THE BITTEREST PILL (THEY EVER HAD TO SWALLOW). A week ago at National Review, in honor of the 50th Anniversary of The Pill, Kathryn Jean Lopez came waving a celebrity news hook:
If you need a quick primer on the birds and the bees, on how a culture has been misled, and on why Carrie and her friends from yet another Sex and the City movie have had miserable, not-so-pretty lives...
(Yeah, that "conservative cause celebre" thing is really gonna happen.)
...the woman once declared “Most Desired Woman” by Playboy can help you out.
Surprise, it's Raquel Welch! Bless her, Rocky has a book out and says she's seen how contraception "has altered American society for better or worse" -- while it "made it easier for a woman to choose to delay having children until after she established herself in a career," it also made people less likely to get married, presumably by obviating the time-honored tradition of the shotgun wedding.

Though Welch is four times married and obviously didn't let child-rearing slow down her own career, K-Lo swooned. "What she writes knocks the glimmer off the rose of so-called 'sexual freedom,'" wrote Lopez. Also, "Raquel Welch echoes another pope when she talks about sexual explicitness in the culture." The crime of the Pill, in K-Lo's view, was that it turned women away from something they really wanted: "Motherhood is at the heart of what it means to be a woman, and, for decades now, the pill has been trying to deny that reality."

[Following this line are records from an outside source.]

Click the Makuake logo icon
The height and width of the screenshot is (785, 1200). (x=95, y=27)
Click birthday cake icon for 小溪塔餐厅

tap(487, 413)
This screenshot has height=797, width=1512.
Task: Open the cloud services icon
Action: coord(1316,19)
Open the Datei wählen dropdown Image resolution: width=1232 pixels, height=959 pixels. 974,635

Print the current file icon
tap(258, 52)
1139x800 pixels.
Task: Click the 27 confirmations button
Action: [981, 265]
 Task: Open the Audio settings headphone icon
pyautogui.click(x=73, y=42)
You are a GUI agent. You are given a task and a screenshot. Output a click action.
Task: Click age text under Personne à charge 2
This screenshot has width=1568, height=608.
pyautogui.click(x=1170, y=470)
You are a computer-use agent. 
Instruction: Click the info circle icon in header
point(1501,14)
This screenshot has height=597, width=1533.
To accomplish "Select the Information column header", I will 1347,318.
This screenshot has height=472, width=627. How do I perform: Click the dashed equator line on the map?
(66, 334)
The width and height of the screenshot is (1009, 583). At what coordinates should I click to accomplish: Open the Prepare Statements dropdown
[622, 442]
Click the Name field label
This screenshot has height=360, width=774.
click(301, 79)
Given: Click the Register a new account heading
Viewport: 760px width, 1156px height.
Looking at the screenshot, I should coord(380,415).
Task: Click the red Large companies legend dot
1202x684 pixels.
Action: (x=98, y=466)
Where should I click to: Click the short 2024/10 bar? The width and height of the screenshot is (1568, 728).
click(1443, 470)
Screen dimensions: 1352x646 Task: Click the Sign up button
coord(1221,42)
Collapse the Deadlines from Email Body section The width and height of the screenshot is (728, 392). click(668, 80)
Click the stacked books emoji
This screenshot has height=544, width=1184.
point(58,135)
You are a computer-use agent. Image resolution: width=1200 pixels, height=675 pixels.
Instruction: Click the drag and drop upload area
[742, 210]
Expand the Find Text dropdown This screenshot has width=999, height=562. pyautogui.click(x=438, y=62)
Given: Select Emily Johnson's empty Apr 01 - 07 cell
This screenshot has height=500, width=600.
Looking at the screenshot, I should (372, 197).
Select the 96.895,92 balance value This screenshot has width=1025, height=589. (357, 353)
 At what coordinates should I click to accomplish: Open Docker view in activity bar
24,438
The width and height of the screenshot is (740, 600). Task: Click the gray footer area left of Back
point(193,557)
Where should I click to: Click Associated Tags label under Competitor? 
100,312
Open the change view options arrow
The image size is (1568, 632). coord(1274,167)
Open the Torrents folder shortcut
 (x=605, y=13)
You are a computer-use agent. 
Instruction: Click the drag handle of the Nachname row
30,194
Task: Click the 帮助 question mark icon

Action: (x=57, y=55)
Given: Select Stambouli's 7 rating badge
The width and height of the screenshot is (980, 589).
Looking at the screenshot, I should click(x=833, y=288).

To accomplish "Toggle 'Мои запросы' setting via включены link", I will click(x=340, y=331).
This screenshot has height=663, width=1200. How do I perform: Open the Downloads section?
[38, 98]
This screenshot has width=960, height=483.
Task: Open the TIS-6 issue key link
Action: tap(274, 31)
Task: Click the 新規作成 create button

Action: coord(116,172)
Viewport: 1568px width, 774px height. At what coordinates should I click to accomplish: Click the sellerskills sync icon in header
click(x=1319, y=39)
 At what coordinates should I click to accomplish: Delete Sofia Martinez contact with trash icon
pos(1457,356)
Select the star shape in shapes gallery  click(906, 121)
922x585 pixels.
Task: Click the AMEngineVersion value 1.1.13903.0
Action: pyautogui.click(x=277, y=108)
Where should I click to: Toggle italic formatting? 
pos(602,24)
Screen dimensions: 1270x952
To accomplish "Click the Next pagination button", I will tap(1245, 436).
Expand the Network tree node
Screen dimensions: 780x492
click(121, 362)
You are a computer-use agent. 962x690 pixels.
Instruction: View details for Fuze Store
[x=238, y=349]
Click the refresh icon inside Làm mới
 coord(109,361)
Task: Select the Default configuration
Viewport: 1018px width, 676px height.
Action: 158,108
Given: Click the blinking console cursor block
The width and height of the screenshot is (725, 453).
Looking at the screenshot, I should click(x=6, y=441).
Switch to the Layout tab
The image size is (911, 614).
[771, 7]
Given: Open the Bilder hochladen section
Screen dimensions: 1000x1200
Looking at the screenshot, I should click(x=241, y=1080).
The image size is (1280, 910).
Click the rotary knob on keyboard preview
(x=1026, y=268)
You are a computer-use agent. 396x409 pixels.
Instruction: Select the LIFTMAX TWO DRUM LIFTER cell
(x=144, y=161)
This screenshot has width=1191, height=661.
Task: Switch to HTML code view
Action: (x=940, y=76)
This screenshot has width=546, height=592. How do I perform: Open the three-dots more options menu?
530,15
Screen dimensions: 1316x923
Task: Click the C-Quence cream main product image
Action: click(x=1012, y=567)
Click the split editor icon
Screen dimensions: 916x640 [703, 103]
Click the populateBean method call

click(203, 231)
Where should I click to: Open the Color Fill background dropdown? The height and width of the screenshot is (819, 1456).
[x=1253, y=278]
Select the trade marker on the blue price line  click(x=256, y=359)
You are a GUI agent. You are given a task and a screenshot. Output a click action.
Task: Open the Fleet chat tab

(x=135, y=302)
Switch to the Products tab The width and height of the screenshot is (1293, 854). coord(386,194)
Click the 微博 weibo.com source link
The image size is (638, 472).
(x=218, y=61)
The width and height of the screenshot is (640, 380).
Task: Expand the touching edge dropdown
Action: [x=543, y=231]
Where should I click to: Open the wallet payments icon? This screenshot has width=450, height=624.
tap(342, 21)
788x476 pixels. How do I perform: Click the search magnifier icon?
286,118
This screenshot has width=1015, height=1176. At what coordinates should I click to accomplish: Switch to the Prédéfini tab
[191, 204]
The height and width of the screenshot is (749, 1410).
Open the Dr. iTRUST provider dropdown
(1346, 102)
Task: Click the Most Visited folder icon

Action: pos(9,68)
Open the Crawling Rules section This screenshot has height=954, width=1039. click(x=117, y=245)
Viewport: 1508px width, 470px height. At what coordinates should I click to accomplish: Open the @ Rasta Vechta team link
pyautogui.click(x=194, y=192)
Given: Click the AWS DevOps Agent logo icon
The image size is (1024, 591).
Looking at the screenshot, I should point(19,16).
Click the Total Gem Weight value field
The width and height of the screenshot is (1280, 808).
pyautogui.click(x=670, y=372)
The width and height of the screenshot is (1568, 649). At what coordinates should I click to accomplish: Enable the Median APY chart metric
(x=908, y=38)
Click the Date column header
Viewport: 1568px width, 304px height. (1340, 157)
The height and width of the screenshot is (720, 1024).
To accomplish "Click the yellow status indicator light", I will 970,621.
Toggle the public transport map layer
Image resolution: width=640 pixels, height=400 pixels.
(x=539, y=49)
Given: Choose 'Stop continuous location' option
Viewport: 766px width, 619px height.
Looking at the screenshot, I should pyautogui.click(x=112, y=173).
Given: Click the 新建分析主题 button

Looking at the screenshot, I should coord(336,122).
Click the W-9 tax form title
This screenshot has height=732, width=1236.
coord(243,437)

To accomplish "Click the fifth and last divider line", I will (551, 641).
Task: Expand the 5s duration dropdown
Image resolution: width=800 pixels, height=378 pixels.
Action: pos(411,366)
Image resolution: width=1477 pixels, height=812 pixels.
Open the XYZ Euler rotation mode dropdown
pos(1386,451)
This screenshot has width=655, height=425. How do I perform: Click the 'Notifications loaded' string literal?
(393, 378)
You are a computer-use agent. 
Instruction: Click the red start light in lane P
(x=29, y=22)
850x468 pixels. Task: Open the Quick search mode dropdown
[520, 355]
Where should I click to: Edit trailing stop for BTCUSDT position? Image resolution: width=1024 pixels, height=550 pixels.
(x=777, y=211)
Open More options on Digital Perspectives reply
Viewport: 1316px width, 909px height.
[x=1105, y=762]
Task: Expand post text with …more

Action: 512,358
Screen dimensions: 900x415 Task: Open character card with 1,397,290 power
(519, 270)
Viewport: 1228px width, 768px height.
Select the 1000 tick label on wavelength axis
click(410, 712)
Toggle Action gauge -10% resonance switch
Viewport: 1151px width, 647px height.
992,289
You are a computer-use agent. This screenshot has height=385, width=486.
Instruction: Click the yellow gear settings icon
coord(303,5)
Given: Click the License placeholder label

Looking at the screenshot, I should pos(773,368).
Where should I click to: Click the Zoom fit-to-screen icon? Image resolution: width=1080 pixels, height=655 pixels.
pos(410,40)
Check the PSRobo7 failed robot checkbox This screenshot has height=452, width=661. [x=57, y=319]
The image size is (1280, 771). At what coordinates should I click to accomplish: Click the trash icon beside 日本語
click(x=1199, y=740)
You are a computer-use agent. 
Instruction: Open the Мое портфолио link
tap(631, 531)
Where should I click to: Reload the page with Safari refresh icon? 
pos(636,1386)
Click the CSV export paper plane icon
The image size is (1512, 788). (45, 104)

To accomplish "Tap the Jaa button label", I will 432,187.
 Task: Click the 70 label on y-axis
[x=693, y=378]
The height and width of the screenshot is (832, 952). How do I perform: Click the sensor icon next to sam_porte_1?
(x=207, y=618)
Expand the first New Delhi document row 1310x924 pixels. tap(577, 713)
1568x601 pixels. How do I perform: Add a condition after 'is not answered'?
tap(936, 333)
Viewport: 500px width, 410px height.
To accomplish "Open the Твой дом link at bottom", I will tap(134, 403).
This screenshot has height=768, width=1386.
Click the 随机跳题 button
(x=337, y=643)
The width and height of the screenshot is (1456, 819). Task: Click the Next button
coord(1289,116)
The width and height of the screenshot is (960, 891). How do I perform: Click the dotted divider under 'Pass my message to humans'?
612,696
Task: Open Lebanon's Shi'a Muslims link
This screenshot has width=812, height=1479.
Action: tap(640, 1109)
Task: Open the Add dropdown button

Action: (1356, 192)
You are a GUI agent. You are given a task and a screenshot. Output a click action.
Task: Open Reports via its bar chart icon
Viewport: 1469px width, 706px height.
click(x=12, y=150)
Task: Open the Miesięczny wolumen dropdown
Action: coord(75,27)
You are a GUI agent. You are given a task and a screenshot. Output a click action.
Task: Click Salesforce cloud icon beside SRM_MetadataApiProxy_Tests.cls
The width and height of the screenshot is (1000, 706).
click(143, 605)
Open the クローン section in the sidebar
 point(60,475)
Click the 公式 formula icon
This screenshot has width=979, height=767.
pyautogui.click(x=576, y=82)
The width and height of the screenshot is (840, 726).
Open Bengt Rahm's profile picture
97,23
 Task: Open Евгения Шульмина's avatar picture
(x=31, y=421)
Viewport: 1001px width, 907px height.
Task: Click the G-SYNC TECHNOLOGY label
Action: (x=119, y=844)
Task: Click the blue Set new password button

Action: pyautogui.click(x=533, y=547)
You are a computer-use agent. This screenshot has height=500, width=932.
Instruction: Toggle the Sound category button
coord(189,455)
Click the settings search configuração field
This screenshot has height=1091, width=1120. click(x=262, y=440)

Later Lopez claimed her column "seemed to strike a nerve." But she only cited in evidence a couple of Catholic blogs, and there is no sign that in the wide world women started burning their Ortho Tri-Cyclen in response.

So Maggie Gallagher dropped by to both raise the stakes and change the subject: The Pill wasn't bad because it worked, but because it sometimes didn't:
If we had truly separated sex from reproduction, why would we need abortion?

It was the failure of the Pill to reliably separate sex and reproduction that led quickly to Roe v. Wade.
"The problem is not the Pill," Gallagher added later. "The problem is the idea, which promoters of the pill introduced and promoted with great fanfare, that we have separated sex from reproduction." Because we haven't -- "If you spend ten years being unmarried and sexually active, the odds you will get pregnant, or get someone pregnant, are quite substantial."

Apparently Lopez had been too idealistic: The kids weren't going to stop using birth control because it was morally wrong -- they could only be scared out of it. Pregnancy was not to be used to lure them to virtue, but to terrorize them out of having sex.

K-Lo agreed as much as pride would allow: "That pill alone was not the poison that made a mess between men and women, but it sure was a contributing factor."

And so it goes: Tactical debates among cultural warriors whose cause is long, long lost. They might as well be arguing about why the invention of washing machines turned the innocent women of their great-grandmothers' time into flappers, and what can be done about it today.

But keep pitching guys! Maybe the environmental angle will "strike a nerve" somewhere.

UPDATE: In comments, good point, PGE: "Wait a minute... It doesn't work, plus women don't REALLY want it. How has it survived the miracle of the free market?"